“Are we making use of all opportunities for staff and board of director training?” I have recently been pondering this question, and must confess that I approach it with some trepidation, not knowing for sure if I can indeed answer it at all. It is safe to say that it is not really an acceptable answer to say “Yes, we are making use of all our opportunities for director training”, since there is ever room for improvement in anything we do. On the other hand, I am in no position to survey the whole field of director training in the world, cataloguing possible opportunities and actual activities, and then pointing out the obvious discrepancies. Nor would it do to simply say “I don’t know “, and simply move on with my day.
Having thus disqualified myself from, and committed myself to, answering the question, I shall move on with all due haste.

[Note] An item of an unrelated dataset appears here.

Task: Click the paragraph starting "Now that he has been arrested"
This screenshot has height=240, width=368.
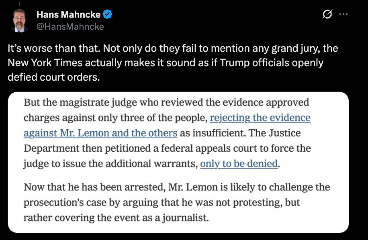Action: pyautogui.click(x=177, y=202)
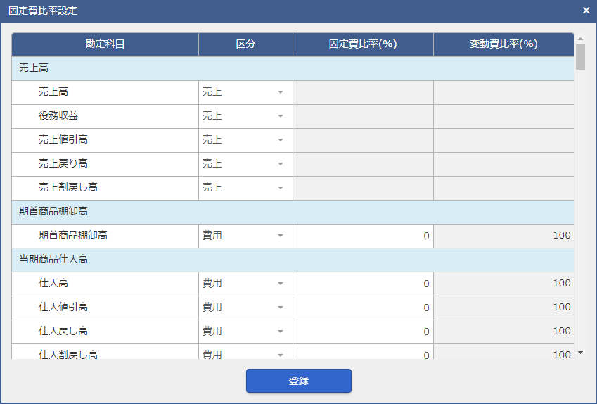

What I propose to do is, against the background of some conventional concepts of training and education, to examine several key issues in director training, and to try to show how some current notions surrounding these keyissues often encourage us to miss opportunities for training. The focus will be the board of the primary Co-operative, although much of what is advanced is equally applicable to secondary and tertiary level organizations. I make no claims to originality, no judgement on any particular training programs, and no pleas for universal agreement. I simply present some personal reflections on the subject for your consideration, in the hope that further thought and discussion will be occasioned.
I am going to start with a few definitions, chosen not because they bear my stamp of approval, but because they reflect much of the current thinking on the the matters we are discussing. I suspect that when we use the term “director training” there are at least three activities that we could have in mind, three activities that are distinct but not separate. We could mean director training, which I take to be developing highly specific and immediately useful skills. We could mean director development, by which I mean activity that encompasses the whole, complex process by which directors improve their abilities to perform the wide variety of tasks, often ill defined, that are the lot of the co-operative board. Or we could mean director education, which to me means activity that develops directors as individual human beings, helping them to learn and to grow and to thereby cope with an indefinite series of situations limited only by the boundaries and horizons of their own individual lives. Taken as a whole, we can say that this “training” about which we discourse could have three basic thrusts – specific skill development, development of professional competence, and development of the individual as a more mature, more responsible, more fully human, human being. To say that they are distinct but not separate is simply to caution that they are inter-related and inter-dependant, but not synonomous.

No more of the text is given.